Ornithine decarboxylase (ODC, EC 4.1.1.17) expression is subject to negative feedback regulation by the polyamines. The results of previous studies favor either translational or post-translational regulation. To facilitate further analysis of the mechanism by which polyamines affect ODC expression we have used a cell line (L1210-DFMOr) that overproduces ODC. This cell line was isolated by selection for resistance to the antiproliferative effect of the ODC inhibitor alpha-difluoromethylornithine (DFMO). These cells respond similarly to polyamine depletion and repletion as do their wild-type counterparts. When L1210-DFMOr cells were grown in the presence of 20 mM DFMO (i.e., when their polyamine content was reduced to an extent that still permitted a normal growth rate) ODC represented 4-5% of the soluble protein synthesized.
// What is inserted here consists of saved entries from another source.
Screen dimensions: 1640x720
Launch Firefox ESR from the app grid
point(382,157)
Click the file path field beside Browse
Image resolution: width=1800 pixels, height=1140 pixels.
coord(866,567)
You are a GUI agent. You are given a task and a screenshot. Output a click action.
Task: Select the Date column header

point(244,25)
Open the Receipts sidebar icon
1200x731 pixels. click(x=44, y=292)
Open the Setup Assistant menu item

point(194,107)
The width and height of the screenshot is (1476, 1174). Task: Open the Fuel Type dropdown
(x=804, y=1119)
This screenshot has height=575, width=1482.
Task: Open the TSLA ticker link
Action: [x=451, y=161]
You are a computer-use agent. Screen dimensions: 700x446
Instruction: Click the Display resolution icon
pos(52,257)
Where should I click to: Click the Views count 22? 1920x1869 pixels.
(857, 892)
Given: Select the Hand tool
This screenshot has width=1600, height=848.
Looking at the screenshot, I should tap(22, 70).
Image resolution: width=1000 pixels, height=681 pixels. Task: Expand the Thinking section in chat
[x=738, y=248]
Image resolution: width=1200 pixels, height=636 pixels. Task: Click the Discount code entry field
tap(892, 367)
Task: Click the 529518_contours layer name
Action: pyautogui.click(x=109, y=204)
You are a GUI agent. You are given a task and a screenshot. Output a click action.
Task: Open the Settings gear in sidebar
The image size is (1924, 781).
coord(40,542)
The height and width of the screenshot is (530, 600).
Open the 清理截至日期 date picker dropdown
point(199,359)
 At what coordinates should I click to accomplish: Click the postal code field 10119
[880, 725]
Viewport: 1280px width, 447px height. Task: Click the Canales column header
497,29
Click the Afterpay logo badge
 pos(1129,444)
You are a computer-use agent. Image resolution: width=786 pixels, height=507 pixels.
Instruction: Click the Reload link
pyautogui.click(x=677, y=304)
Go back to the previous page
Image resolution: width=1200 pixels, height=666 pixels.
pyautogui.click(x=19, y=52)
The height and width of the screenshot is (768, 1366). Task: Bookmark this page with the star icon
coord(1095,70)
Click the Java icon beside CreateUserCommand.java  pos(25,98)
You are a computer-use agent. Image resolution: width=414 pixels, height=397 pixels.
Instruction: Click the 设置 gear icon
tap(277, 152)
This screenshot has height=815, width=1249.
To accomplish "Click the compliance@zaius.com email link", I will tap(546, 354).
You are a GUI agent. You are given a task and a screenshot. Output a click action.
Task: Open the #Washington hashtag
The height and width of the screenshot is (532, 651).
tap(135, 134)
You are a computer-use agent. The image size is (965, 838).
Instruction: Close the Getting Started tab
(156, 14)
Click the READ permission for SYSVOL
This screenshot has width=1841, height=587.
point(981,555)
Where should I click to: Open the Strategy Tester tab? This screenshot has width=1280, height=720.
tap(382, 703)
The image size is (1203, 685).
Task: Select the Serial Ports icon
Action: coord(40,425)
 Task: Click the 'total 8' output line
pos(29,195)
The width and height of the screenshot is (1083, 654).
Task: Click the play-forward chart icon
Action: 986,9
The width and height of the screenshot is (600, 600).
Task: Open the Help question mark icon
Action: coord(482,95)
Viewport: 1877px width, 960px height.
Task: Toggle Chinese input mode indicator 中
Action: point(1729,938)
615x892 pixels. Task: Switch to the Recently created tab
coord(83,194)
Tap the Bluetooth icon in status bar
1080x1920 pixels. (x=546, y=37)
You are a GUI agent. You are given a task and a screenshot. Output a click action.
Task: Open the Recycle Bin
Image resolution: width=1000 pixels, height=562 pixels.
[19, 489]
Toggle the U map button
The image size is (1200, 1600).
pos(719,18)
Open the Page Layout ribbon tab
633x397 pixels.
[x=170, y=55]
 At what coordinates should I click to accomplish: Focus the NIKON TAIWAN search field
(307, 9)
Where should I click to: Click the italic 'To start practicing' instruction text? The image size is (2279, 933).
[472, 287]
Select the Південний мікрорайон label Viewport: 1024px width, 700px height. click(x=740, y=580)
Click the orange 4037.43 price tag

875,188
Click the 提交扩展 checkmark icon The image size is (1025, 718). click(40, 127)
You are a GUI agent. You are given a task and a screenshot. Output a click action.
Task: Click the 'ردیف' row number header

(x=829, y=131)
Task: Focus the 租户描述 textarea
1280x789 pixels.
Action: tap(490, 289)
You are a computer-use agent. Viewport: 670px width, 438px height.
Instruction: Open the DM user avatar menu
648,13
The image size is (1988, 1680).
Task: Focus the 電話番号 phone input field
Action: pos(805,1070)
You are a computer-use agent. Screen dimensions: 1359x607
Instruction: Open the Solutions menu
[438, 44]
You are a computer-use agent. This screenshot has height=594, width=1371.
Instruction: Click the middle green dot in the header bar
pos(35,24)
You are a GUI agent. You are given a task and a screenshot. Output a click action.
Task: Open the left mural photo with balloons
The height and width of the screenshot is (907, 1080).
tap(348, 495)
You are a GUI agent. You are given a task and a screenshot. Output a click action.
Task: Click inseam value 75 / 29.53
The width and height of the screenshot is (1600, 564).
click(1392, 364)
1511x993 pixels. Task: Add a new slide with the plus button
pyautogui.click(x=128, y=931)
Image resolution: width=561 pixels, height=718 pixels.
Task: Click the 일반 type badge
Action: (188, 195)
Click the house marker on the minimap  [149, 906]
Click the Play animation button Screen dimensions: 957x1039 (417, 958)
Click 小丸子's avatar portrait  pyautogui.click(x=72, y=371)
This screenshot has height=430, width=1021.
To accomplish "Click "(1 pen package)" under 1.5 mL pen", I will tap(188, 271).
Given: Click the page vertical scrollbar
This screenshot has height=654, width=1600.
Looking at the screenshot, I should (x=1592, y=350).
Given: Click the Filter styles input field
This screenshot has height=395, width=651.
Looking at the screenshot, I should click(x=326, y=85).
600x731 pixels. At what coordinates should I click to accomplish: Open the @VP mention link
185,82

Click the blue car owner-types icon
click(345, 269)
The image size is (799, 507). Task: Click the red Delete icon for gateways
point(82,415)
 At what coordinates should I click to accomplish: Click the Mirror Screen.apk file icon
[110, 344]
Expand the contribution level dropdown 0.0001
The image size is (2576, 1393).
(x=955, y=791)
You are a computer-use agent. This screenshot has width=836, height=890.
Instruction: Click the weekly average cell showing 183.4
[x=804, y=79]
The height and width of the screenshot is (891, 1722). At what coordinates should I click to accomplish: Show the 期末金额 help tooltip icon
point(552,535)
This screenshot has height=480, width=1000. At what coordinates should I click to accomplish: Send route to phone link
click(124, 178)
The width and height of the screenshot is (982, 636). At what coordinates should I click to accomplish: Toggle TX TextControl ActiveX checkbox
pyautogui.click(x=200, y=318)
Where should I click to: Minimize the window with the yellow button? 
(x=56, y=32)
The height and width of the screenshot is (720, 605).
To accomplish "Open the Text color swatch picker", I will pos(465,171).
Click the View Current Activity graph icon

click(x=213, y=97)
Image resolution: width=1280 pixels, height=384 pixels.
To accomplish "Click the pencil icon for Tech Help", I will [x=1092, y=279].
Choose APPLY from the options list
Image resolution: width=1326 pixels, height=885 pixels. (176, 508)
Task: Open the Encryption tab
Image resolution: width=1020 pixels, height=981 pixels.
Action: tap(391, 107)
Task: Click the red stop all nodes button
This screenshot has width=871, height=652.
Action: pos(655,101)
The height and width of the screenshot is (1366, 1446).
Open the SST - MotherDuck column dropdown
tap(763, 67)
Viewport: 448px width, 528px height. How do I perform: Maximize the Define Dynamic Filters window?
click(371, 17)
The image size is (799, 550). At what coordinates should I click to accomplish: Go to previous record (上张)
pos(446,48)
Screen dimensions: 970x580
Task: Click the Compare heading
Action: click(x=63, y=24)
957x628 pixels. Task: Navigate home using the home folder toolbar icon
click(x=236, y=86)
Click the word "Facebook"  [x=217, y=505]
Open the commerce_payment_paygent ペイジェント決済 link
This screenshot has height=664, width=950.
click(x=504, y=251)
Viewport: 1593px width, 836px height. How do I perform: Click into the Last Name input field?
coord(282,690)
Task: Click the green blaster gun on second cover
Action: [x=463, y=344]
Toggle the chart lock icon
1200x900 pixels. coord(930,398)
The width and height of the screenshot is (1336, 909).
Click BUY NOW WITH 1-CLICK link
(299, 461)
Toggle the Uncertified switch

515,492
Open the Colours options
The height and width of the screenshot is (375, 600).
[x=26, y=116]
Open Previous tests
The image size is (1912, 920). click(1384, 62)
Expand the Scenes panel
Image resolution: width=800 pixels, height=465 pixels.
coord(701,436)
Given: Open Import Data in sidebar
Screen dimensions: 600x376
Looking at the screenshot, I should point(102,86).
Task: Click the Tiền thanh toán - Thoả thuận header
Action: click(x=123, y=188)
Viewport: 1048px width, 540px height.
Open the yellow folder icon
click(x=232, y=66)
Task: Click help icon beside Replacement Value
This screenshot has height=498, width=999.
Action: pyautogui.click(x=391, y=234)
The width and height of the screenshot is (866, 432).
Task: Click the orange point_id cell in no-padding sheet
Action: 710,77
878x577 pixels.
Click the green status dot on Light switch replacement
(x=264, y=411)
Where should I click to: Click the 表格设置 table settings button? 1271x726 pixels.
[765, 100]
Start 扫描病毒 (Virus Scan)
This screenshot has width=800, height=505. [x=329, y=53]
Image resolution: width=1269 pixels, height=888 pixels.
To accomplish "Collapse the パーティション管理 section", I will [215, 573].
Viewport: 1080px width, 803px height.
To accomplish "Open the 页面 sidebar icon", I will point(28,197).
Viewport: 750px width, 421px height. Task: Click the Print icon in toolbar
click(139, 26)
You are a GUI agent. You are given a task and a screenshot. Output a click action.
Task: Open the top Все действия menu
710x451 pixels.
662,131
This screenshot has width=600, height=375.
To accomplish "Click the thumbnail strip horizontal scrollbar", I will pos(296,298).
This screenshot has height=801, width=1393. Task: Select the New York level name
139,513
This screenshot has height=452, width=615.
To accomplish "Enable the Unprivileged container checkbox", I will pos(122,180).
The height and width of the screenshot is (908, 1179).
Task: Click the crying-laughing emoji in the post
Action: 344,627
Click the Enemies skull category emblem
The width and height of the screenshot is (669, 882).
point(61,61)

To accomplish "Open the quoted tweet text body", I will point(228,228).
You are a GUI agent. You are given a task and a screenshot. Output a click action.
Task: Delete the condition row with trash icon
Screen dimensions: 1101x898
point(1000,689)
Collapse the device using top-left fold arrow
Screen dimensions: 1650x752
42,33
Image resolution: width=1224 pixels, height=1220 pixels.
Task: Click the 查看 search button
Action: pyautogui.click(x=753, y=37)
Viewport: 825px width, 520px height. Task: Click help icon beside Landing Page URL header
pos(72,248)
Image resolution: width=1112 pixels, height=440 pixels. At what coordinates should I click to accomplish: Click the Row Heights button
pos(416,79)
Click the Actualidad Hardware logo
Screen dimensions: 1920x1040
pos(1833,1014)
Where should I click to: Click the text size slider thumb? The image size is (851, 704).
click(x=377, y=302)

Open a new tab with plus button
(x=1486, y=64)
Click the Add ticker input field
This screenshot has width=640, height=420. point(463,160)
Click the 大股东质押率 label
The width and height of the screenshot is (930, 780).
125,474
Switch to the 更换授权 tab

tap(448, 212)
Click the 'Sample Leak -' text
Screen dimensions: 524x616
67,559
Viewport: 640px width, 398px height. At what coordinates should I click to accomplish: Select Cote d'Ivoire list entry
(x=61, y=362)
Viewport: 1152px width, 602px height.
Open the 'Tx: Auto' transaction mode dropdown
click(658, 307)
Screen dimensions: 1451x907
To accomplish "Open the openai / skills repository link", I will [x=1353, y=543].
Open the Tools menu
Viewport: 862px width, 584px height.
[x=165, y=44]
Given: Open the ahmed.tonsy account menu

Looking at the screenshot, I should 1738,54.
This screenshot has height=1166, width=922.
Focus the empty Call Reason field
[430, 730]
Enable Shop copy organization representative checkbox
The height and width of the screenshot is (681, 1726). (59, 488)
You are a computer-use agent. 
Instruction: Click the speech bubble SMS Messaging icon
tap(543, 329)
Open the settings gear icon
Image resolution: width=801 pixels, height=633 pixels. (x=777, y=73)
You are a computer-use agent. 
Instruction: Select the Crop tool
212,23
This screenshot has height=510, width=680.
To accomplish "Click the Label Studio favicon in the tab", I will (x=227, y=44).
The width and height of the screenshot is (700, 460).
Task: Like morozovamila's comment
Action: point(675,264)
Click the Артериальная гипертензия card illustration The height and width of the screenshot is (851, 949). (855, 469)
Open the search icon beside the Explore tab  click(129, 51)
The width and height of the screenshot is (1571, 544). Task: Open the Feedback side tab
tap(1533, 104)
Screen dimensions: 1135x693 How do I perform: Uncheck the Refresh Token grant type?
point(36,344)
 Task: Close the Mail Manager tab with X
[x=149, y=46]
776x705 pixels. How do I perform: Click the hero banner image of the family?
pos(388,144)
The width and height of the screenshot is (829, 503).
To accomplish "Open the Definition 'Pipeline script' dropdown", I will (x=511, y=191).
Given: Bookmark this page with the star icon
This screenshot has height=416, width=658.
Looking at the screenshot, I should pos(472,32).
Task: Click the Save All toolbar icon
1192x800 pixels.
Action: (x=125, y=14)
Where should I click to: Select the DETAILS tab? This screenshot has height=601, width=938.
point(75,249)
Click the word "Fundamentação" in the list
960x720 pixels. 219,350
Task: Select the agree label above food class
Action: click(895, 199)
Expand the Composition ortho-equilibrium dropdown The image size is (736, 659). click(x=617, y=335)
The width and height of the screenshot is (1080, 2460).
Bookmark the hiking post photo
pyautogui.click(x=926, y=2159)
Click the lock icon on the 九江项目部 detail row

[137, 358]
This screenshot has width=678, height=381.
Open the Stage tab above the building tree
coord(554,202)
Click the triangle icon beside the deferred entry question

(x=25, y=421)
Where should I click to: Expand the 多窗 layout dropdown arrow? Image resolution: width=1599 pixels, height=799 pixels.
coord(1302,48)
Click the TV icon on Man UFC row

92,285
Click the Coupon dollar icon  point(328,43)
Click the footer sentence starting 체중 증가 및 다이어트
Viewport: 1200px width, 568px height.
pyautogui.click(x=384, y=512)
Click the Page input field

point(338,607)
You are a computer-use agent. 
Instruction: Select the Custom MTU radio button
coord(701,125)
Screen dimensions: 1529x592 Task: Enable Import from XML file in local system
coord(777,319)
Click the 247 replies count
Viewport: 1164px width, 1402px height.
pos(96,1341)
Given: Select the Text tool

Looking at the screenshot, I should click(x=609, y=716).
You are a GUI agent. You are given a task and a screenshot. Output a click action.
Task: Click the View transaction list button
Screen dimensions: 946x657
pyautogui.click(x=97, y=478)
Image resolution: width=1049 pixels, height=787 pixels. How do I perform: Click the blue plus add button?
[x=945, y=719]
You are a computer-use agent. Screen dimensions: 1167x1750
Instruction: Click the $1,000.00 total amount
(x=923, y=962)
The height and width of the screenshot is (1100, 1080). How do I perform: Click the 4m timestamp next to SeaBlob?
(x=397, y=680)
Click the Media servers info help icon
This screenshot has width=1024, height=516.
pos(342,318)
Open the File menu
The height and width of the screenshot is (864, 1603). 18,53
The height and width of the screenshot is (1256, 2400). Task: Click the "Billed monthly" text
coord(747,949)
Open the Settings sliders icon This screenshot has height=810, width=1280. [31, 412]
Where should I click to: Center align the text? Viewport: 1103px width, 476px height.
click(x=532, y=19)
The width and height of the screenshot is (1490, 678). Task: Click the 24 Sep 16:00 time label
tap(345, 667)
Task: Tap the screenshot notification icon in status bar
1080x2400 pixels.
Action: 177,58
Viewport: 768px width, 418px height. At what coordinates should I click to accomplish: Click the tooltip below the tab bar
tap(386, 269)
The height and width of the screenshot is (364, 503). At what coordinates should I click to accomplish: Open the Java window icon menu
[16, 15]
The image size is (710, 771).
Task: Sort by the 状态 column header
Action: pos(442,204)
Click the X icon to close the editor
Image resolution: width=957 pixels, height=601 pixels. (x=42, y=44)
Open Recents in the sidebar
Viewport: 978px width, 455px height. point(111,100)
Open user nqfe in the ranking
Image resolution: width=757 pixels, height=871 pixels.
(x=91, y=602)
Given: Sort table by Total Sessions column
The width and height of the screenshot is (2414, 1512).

After transfer of the cells to a medium lacking DFMO (i.e., when their polyamine pools were repleted), the rate of incorporation of 35S]methionine into ODC was one order of magnitude lower. Since this difference in incorporation of radioactivity into ODC remained the same irrespective of the pulse-label time used (between 2 and 20 min) it is likely to represent a true difference in ODC synthesis rate. Consequently, the pulse-label experiments cannot be explained by rapid degradation of the enzyme during the labeling period. The difference in ODC synthesis rate was not accompanied by a corresponding difference in the steady-state level of ODC mRNA. Analyses of the distribution of ODC mRNA in polysome profiles did not demonstrate any major difference between cells grown in the absence or presence of DFMO, even though the ODC synthesis rate differed by as much as 10-fold. However, the distribution of the ODC mRNA in the polysome profiles indicated that the message was poorly translated. Thus, most of the ODC mRNA was present in fractions containing ribosomal subunits or monosomes. Inhibition of elongation by cycloheximide treatment resulted in a shift of the ODC mRNA from the region of the gradient containing ribosomal subunits to that containing mono- and polysomes, indicating that most of the ODC mRNA was accessible to translation. Taken together these data lend support to a translational control mechanism which involves both initiation and elongation.